* [Source material]
►

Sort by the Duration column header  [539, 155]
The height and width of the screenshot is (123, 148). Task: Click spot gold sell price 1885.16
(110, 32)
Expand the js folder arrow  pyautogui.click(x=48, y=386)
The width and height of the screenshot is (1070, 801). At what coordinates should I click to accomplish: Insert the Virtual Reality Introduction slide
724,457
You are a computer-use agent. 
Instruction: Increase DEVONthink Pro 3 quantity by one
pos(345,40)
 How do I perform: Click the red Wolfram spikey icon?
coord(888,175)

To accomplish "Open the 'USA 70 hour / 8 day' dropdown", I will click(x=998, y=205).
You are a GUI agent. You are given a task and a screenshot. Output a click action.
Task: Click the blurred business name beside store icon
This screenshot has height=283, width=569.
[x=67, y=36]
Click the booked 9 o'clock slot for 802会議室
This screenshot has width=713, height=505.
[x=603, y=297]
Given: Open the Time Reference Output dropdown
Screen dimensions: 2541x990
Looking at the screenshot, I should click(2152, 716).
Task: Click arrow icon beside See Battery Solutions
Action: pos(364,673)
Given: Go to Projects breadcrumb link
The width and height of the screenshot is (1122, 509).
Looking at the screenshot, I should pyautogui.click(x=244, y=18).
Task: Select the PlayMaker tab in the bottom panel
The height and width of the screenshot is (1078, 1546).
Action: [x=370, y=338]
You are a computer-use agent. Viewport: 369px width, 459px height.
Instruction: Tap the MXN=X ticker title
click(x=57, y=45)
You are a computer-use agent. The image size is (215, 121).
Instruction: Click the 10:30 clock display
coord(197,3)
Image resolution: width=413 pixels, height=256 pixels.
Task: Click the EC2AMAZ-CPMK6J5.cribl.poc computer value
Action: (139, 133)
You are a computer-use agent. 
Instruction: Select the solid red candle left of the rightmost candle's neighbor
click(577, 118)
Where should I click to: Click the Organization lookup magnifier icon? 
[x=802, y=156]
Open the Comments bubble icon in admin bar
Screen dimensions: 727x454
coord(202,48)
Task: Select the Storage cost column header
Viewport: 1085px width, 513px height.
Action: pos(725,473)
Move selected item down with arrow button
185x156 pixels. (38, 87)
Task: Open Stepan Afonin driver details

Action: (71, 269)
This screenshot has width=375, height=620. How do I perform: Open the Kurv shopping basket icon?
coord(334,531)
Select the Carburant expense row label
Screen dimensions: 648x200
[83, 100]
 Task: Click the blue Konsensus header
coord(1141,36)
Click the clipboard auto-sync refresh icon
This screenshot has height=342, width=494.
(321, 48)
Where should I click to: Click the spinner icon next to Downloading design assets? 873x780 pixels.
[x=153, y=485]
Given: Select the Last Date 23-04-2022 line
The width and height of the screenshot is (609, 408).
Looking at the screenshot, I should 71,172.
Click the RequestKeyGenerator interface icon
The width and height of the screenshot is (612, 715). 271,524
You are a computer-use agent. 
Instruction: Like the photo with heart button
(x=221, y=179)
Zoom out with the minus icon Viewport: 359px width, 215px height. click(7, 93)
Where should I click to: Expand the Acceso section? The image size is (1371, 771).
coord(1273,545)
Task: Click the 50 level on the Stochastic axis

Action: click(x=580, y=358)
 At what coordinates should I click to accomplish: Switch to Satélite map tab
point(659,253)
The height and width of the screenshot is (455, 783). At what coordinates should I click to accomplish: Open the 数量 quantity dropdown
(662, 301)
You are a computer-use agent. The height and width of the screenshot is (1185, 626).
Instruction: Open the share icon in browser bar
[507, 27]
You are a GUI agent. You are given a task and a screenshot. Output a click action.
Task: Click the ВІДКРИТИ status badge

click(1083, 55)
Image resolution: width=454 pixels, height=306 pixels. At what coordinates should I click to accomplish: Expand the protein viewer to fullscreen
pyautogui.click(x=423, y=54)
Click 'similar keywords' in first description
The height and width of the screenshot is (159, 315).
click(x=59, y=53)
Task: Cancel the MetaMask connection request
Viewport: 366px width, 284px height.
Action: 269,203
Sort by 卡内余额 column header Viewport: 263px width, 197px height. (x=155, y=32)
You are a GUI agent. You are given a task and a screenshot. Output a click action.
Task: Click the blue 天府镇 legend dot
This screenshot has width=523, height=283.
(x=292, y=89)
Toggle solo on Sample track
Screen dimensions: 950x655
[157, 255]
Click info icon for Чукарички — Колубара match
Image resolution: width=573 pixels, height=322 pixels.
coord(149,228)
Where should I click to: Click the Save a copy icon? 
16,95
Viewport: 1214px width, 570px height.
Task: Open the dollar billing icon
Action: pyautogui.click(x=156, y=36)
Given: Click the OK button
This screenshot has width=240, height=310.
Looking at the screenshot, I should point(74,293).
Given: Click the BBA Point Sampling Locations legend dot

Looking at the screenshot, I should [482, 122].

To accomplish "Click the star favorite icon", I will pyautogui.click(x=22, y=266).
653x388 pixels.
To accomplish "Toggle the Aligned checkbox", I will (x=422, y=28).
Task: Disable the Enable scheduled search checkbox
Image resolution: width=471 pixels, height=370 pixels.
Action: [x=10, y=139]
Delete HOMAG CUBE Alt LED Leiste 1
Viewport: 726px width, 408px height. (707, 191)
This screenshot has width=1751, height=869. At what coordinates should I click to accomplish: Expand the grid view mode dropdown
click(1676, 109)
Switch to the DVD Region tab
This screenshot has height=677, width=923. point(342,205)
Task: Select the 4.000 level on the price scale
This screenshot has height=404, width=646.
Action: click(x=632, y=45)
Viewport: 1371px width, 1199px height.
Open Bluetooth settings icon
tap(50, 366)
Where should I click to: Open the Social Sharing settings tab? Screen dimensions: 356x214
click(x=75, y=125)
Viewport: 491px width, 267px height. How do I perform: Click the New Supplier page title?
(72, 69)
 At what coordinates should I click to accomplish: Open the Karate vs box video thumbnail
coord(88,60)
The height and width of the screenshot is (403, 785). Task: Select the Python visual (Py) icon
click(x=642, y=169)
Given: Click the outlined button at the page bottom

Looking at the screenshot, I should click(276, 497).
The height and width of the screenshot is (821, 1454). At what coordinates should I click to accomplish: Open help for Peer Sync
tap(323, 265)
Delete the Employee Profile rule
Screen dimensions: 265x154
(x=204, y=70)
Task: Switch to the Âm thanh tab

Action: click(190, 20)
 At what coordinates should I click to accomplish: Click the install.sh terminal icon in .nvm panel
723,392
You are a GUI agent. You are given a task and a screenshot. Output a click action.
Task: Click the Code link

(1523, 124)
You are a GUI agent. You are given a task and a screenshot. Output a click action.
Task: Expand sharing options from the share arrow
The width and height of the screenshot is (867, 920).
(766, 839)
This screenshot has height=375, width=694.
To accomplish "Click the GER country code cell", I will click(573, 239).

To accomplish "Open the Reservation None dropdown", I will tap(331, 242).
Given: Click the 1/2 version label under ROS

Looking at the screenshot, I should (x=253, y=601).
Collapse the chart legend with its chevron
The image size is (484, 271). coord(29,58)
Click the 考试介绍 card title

◄

* [Task statement] Show each line in the entries that holds the string "Sort".

* [Solution]
Sort by the Duration column header  [539, 155]
Sort by 卡内余额 column header Viewport: 263px width, 197px height. (x=155, y=32)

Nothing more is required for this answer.